Excerpt provided:
******************************
# As opener nears, Dallas Mavericks focus on defense and conditioning



## t1no (Jul 10, 2005)

> *As opener nears, Dallas Mavericks focus on defense and conditioning*
> 
> "We worked on defense, but we also worked a lot on conditioning," Carlisle said. "We got nine days to make sure we're in the condition we need to be in to play this style of basketball and compete at the highest level.
> 
> ...


http://www.dallasnews.com/sharedcon...avs/stories/102108dnspormavslede.2de73c8.html


----------



## croco (Feb 14, 2005)

> Carlisle said when he was hired this running style would require players to exhaust themselves.


That didn't happen before ? :thinking2:


----------



## HB (May 1, 2004)

I noticed Wright has been starting during the preseason games. He should fit into the whole defensive scheme that Carlisle likes to employ


----------



## croco (Feb 14, 2005)

HB said:


> I noticed Wright has been starting during the preseason games. He should fit into the whole defensive scheme that Carlisle likes to employ


Wright would have to play sensational defense to justify a starting role since his offensive game is poor. We would have the worst starting shooting backcourt in the NBA with Kidd and Wright and that doesn't bode well for our the team.


----------



## edwardcyh (Dec 13, 2005)
******************************
Problem set:
1. Answer these questions about the forum thread on the Dallas Mavericks' preseason:
(a) How many days does Carlisle say the team has to get into the condition it needs?
(b) Which player did HB notice starting during the preseason games?
(c) With which other player would Wright form the backcourt that croco calls the worst starting shooting backcourt in the NBA?
2. In the forum thread on the Mavericks' preseason, substitute "exceptional" for "sensational" and write out the passage. Begin at the words "Wright would have" and stop after "our the team.".
3. Resume the forum thread about the Dallas Mavericks' preseason from the point where it stops.

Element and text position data
******************************
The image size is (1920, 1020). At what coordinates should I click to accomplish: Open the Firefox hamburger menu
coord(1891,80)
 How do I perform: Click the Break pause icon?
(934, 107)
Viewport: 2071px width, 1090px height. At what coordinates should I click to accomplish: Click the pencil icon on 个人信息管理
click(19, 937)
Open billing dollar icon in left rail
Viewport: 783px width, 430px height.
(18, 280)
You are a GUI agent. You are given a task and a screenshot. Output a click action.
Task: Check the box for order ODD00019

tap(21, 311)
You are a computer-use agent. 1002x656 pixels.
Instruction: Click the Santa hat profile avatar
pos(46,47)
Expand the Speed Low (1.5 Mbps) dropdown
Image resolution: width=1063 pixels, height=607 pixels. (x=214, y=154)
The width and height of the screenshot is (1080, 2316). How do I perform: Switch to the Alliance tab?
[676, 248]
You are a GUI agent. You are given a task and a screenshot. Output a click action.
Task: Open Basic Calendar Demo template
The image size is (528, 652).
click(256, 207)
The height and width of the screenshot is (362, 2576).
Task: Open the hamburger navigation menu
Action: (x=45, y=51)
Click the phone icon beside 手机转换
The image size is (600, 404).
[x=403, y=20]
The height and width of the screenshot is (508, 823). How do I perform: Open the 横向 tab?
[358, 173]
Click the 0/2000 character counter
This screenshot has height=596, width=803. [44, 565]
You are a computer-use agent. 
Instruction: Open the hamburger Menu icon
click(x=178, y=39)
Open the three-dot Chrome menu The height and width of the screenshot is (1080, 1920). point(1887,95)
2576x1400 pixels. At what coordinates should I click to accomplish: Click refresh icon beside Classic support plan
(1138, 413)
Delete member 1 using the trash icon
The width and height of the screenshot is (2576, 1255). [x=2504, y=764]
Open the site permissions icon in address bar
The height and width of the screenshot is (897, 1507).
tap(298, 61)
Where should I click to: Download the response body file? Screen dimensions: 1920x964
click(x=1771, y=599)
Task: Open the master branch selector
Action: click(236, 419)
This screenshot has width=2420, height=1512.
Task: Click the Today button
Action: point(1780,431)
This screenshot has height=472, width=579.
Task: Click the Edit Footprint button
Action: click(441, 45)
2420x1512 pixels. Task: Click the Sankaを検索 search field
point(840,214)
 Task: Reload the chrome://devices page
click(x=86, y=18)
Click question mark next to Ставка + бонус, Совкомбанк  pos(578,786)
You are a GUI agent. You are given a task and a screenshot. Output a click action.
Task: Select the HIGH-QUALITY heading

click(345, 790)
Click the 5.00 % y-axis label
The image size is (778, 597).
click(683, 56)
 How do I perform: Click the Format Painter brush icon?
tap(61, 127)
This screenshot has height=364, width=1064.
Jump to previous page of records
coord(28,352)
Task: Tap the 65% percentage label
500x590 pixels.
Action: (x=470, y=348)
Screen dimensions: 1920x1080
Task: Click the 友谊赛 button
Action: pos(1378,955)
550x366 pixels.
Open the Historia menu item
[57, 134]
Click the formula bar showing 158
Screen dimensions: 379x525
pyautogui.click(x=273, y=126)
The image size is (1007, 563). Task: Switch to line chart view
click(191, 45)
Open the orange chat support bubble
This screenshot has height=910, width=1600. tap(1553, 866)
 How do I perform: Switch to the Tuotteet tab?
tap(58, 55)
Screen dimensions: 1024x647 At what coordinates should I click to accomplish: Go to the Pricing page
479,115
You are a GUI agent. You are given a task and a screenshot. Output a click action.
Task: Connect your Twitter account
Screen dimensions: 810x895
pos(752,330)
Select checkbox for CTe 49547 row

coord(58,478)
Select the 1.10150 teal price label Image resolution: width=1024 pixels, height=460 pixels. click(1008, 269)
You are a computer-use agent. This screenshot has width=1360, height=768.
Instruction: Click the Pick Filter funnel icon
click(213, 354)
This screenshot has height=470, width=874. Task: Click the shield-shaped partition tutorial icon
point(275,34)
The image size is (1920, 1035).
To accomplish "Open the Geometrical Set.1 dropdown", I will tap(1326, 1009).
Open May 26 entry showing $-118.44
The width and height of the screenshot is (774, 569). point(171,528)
******************************
Answers below:
1.
(a) Nine days.
(b) Wright.
(c) Kidd.

2.
Wright would have to play exceptional defense to justify a starting role since his offensive game is poor. We would have the worst starting shooting backcourt in the NBA with Kidd and Wright and that doesn't bode well for our the team.

3.
croco said:


> Wright would have to play sensational defense to justify a starting role since his offensive game is poor. We would have the worst starting shooting backcourt in the NBA with Kidd and Wright and that doesn't bode well for our the team.


Wright could be streaky though.

He's really not a bad choice for a starting SG, considering we had Adrian Griffin starting at one point....


----------



## t1no (Jul 10, 2005)

edwardcyh said:


> Wright could be streaky though.
> 
> He's really not a bad choice for a starting SG, considering we had *Adrian Griffin* starting at one point....


:lol:


----------



## croco (Feb 14, 2005)

At least we got to the Finals when he was starting :whistling:


----------



## edwardcyh (Dec 13, 2005)

croco said:


> At least we got to the Finals when he was starting :whistling:


I know!

It was too much Dirk for Adrian Griffin to handle....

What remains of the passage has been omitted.